Australia First


3rd December

EUREKA STOCKADE ANNIVERSARY

A Celebration of Australia's Cultural Heritage

On this day Australia First commemorates the diggers of Ballarat and their sacrifice in making a stand for democracy and justice against an old order of patronage and privilege.

The miners "rebellion" on the Ballarat gold fields of 1854 left the Nation a powerful legacy: a "myth" of Australian identity and a symbol of patriotic struggle bathed in Australian blood. The Eureka Stockade incident and its Southern Cross Flag were elements in the nineteenth century fight to define who the Australians were in the then environment of British imperial control of the continent.

Eureka was not a fight on a foreign battlefield; it was a fight on our own soil for freedom and independence. In this new era, these aspects of our national spirit still offer a beacon.

Today, the freedoms won by past struggles - from our working conditions to our values, culture, heritage and European identity - all that make for our Australian way of life - are being undermined by authoritarian internationalist forces at the beck and call of Global Capitalism. These forces organise against our own Nation and People in the same way the Colonial Authority organised against the working people of Ballarat in 1854.

Yet a rebellious spirit is on the march in Australia today as Australians mobilise to reclaim their national future. Australia First sets the pathway!

The men of Eureka were not a riotous mob, but had formed the Ballarat Reform League on 11th November 1854, which submitted their complaints to authority in an orderly fashion through democratically decided resolutions, appeals and formal deputations.

The miners’ grievances related to restrictive licence fees, and the police methods of enforcing the licence system. They were also disturbed by the presence of Chinese “coolie labour”; wanted access to land, and sought the vote and representation in government. But in the face of an authoritarian administration serving colonial interests, they were driven to militant means to attain their rights as free men.

The incident was not a class type struggle as between capital and labour. It was a struggle for freedom and independence of all - tradesmen, labourers, storekeepers, other business people, civil servants, squatters, teachers, etc, all united in the search for gold, and the future they sought.

This was the first time on our continent that men from the old nations of Europe joined together, not as Irish or English, nor as German or Italian or whatever, but as Australians under a uniquely Australian flag. This is the reality as understood from our history - in stark contrast to the lying propaganda of Traitor Class multiculturalists and internationalists.

In confirmation of solidarity, hundreds of the diggers swore an oath - "We swear by the Southern Cross to stand truly by one another and to fight to defend our rights and liberties".

The fight took place at 4 a.m. on Sunday 3rd December 1854 when the diggers’ stockade was charged by the troopers and police, being overwhelmed in a short time, the stockaders and bystanders continuing to be brutalised after surrender. The camp, as a peoples’ militia, was a failure, with some thirty diggers killed, as well as five troopers. Our Cross of the South was trampled in the dirt of Bakery Hill.

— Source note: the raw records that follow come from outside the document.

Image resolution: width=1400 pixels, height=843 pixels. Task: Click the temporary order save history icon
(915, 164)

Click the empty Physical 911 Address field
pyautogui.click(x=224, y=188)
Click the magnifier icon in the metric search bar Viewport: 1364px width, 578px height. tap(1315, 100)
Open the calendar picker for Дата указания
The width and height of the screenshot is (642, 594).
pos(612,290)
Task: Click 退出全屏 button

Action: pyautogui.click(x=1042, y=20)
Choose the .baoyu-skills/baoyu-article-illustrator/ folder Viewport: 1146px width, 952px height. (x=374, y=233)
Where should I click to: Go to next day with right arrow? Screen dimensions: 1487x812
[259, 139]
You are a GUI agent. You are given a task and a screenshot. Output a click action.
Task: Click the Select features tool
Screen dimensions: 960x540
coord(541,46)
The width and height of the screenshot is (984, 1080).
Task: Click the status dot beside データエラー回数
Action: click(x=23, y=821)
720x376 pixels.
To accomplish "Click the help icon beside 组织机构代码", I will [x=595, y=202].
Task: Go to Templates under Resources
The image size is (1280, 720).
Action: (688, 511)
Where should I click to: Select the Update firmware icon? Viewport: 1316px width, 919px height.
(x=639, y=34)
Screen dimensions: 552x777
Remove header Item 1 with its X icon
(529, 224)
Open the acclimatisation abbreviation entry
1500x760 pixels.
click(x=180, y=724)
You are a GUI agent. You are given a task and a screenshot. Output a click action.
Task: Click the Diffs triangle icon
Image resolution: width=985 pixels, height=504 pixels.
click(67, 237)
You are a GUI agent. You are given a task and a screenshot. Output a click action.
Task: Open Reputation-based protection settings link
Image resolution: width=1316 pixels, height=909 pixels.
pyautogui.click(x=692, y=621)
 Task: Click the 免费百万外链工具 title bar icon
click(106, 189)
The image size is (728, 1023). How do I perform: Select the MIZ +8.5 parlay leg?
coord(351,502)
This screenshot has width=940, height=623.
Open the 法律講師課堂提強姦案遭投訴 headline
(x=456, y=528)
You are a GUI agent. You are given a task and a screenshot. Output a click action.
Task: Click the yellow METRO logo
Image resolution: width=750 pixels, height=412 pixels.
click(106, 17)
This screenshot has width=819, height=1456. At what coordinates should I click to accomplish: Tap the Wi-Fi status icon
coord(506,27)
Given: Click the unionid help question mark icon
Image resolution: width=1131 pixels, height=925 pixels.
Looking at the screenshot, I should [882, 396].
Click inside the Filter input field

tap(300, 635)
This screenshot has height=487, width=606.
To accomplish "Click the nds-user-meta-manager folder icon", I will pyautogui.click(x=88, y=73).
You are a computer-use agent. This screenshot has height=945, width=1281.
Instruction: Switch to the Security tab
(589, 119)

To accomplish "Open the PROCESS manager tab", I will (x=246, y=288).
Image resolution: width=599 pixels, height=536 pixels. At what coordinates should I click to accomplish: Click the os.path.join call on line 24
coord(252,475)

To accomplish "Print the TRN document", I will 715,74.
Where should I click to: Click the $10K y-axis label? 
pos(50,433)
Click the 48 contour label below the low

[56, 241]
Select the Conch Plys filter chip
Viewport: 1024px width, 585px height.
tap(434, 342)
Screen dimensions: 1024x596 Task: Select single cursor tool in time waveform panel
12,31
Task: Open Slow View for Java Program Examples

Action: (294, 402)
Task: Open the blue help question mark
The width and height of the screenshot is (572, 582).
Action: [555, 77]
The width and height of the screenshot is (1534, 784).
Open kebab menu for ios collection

But at the price of the diggers’ blood, although the true spirit of their demands was never accepted, many of the reforms they sought later came to be implemented, and the incident passed into our folklore tradition as "the finest thing in Australian history".

Australia's nativist movement, from the 1850's onwards, celebrated the Eureka Stockade as an inspiration for the character and identity of Australians - European, democratic, independent, mateship, disliking of authority, determination, just returns from labour.

The Southern Cross flag was subsequently taken up in the quest for independence and freedom from colonialism in the struggle to build "the Great Southern Nation". In our history it has been acclaimed as "the Australian flag", "the safeguard of Australian nationality", "the symbol of Australian liberty and unity", and "the emblem of White Australia".

A Eureka-like flag was carried in the 1861 incident at Lambing Flat [Young, NSW] when the gold fossickers rose against "the Chinese plague". Again in 1878 the Eureka flag was raised during the Sydney maritime strike against Chinese labour. In 1891 the shearers of Queensland flew the "flag of blue and silver stars" in their fight against poverty by an overseas-induced depression, taking to arms to defend their cause.

In these new times our Southern Cross flag remains above all, an Australia First flag, to be raised high in our struggle for the survival of our Australian national identity and culture. And it is being raised in the struggle to eject from political power the Traitor Class of liberal cosmopolitan internationalists with their globalist doctrines of foreign dictates and financial control, multiculturalism and alien mass immigration, doctrines that compromise our Australian nationality. The Eureka flag reflects the spirit of Australians still - freedom, identity, democracy, independence - the same values advanced by Australia First.

On the commemoration of Eureka, Native Australians can proudly reflect not only on the sacrifices of the stockaders, but also the achievements of all our pioneering and settling peoples who have built, advanced, and defended our European civilisation. Australia First charges all fair dinkum Australians not only to commemorate the day with pride, but to rally to the continuing struggle to achieve true political, economic, and cultural independence for the Australian Nation.


*All quotes from historical sources.